[Working data]
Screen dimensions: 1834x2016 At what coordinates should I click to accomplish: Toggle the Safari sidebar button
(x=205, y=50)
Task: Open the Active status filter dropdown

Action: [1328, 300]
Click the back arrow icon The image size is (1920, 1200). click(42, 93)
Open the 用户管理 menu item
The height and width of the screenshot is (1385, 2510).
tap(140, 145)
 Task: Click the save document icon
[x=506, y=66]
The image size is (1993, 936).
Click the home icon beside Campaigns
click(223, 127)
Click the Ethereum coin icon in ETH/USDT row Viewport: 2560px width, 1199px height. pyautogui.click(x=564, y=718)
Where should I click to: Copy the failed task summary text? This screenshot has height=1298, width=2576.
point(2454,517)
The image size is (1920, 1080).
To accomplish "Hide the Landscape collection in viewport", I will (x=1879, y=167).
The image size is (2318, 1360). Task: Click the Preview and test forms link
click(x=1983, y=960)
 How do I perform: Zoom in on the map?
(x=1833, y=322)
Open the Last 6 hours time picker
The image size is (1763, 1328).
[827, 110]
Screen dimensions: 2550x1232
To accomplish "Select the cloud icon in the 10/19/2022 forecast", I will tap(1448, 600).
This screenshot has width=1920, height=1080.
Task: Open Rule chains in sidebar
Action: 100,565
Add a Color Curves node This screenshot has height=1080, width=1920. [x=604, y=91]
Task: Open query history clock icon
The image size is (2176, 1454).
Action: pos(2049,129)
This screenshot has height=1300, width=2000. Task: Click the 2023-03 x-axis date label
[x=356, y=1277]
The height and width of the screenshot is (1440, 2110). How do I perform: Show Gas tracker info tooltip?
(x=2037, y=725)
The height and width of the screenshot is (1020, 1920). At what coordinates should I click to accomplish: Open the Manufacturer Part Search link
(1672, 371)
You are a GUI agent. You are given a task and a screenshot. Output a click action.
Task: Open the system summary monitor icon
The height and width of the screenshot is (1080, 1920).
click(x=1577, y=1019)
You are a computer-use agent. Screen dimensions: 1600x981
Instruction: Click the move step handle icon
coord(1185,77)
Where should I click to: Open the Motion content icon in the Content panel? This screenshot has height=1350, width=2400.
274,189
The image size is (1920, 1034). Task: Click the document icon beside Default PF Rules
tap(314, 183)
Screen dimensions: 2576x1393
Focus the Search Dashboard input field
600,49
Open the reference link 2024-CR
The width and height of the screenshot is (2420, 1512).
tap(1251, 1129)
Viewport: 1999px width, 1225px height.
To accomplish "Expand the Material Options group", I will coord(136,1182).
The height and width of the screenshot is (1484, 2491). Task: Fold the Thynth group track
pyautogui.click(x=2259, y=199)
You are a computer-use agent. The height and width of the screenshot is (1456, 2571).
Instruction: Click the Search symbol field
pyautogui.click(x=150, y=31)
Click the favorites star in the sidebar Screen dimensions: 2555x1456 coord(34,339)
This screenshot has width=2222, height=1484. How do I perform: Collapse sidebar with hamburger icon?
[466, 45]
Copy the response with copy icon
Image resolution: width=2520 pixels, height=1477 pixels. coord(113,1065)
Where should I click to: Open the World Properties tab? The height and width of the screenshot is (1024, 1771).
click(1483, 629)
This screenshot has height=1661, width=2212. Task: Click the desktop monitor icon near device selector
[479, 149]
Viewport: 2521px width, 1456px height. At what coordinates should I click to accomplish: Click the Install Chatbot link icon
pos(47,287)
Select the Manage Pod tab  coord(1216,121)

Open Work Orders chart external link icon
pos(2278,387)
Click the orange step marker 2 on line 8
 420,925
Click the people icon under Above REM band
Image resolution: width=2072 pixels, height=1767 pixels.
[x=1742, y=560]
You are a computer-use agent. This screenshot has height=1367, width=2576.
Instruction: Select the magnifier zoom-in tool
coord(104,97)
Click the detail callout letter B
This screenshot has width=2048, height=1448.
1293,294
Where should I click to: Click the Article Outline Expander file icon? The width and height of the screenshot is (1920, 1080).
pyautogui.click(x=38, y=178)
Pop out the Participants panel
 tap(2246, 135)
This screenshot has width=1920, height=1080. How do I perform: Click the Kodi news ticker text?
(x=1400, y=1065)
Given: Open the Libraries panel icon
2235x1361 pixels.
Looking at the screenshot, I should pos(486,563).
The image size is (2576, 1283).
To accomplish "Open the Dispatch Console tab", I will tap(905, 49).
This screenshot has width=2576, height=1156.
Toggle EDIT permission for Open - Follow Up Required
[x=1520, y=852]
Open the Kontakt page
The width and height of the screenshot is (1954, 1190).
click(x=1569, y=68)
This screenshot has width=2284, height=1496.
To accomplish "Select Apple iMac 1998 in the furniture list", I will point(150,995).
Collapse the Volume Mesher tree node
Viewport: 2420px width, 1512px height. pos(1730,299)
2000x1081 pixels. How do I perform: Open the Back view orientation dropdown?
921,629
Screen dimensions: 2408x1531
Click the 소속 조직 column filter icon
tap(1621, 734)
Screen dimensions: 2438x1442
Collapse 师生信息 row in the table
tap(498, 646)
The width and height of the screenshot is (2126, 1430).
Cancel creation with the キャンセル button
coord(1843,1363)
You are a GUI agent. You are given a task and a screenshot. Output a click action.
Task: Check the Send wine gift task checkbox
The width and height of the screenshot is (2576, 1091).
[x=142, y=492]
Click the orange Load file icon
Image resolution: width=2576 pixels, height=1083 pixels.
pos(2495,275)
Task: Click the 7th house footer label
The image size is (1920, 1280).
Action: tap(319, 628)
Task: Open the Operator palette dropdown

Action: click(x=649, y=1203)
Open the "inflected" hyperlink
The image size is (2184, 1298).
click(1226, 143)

[What is required]
Among the entries above, which lines include "computer"? List them all.

[Task answer]
You are a computer-use agent. Screen dimensions: 1600x981
You are a computer-use agent. The height and width of the screenshot is (1456, 2571).
You are a computer-use agent. This screenshot has height=1367, width=2576.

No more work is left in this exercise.